A few years back I re-read Aldous Huxley’s Brave New World, which I had first read as a teenager, far too young to appreciate it. Upon re-reading it I realized that it was among the most accurately prescient works of speculative fiction ever written, and when I saw a reference to it online just now I went back to look for the post I was sure I had written at the time, but apparently never got around to writing. I’ll remedy that, briefly, here.
What makes BNW so spectacularly farsighted? Three things, at least:
First, and least, is that it foresaw the enormous expansion of the managerial state, and the reduction of human life to a closely supervised pursuit of pleasure, stripped of all higher purpose or any sense of the transcendent.
Second, it predicted, decades before the mechanism of inheritance was understood, that we would soon achieve technical mastery of genetic engineering.

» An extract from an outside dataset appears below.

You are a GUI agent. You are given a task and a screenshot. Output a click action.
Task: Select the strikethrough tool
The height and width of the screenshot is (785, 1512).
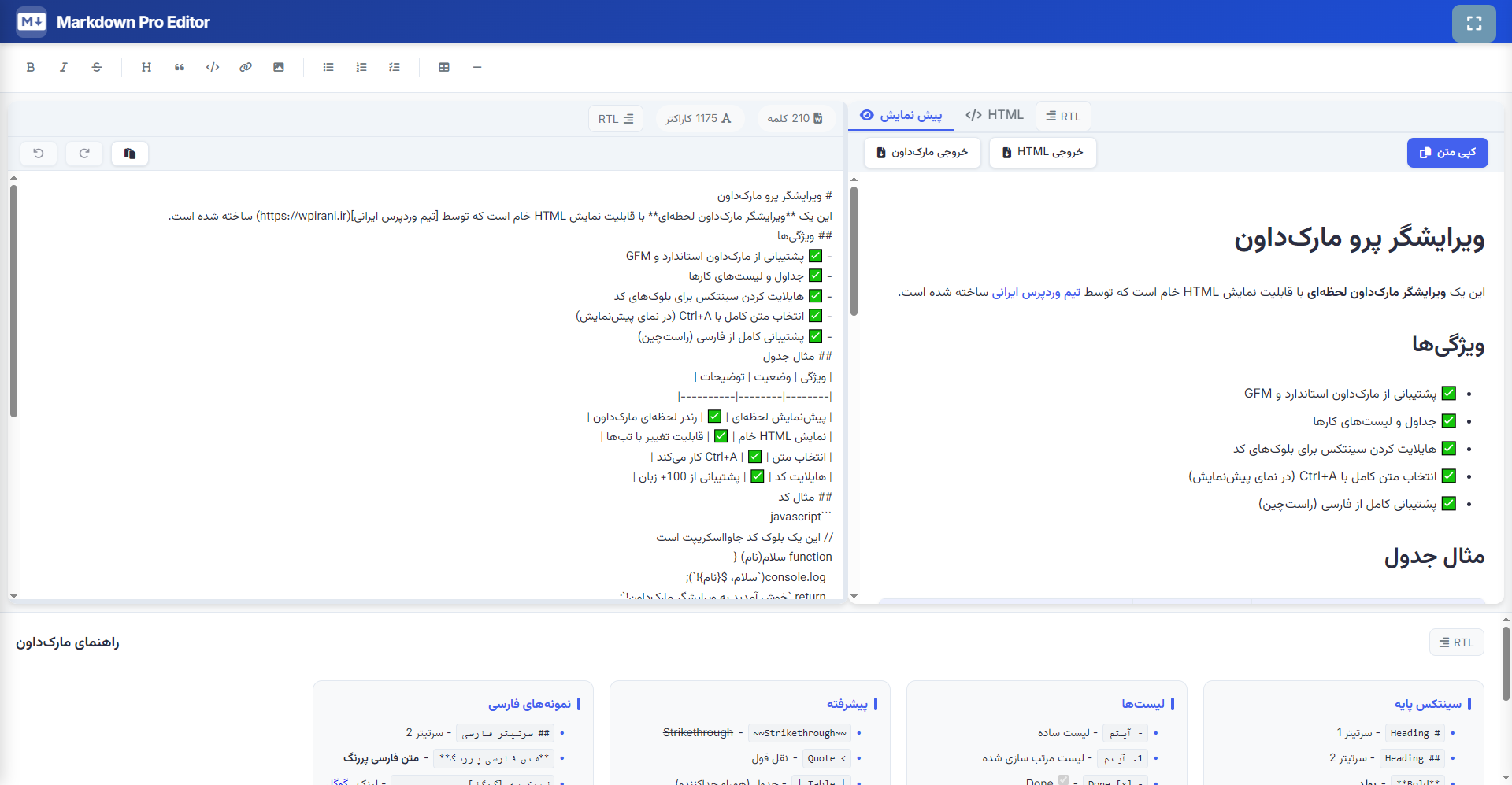(x=96, y=67)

Most important of all, though, is that it foresaw the radically entropic dissolution, for social and ideological ends, of what is, in human terms, the primary natural category — namely the distinction between male and female. Furthermore, Huxley clearly understood that this could only happen if reproduction was completely decoupled from sexual activity, and indeed from all human experience. Only technology could make this possible.
In this era of entropic postmodernism regarding every aspect of human nature and experience, Huxley’s vision is the only logical way to sustain the march of atomizing, deracinating, and dehumanizing “progress” that has overtaken Western civilization. That Aldous Huxley saw this all so clearly in 1931 is, to put it mildly, remarkable.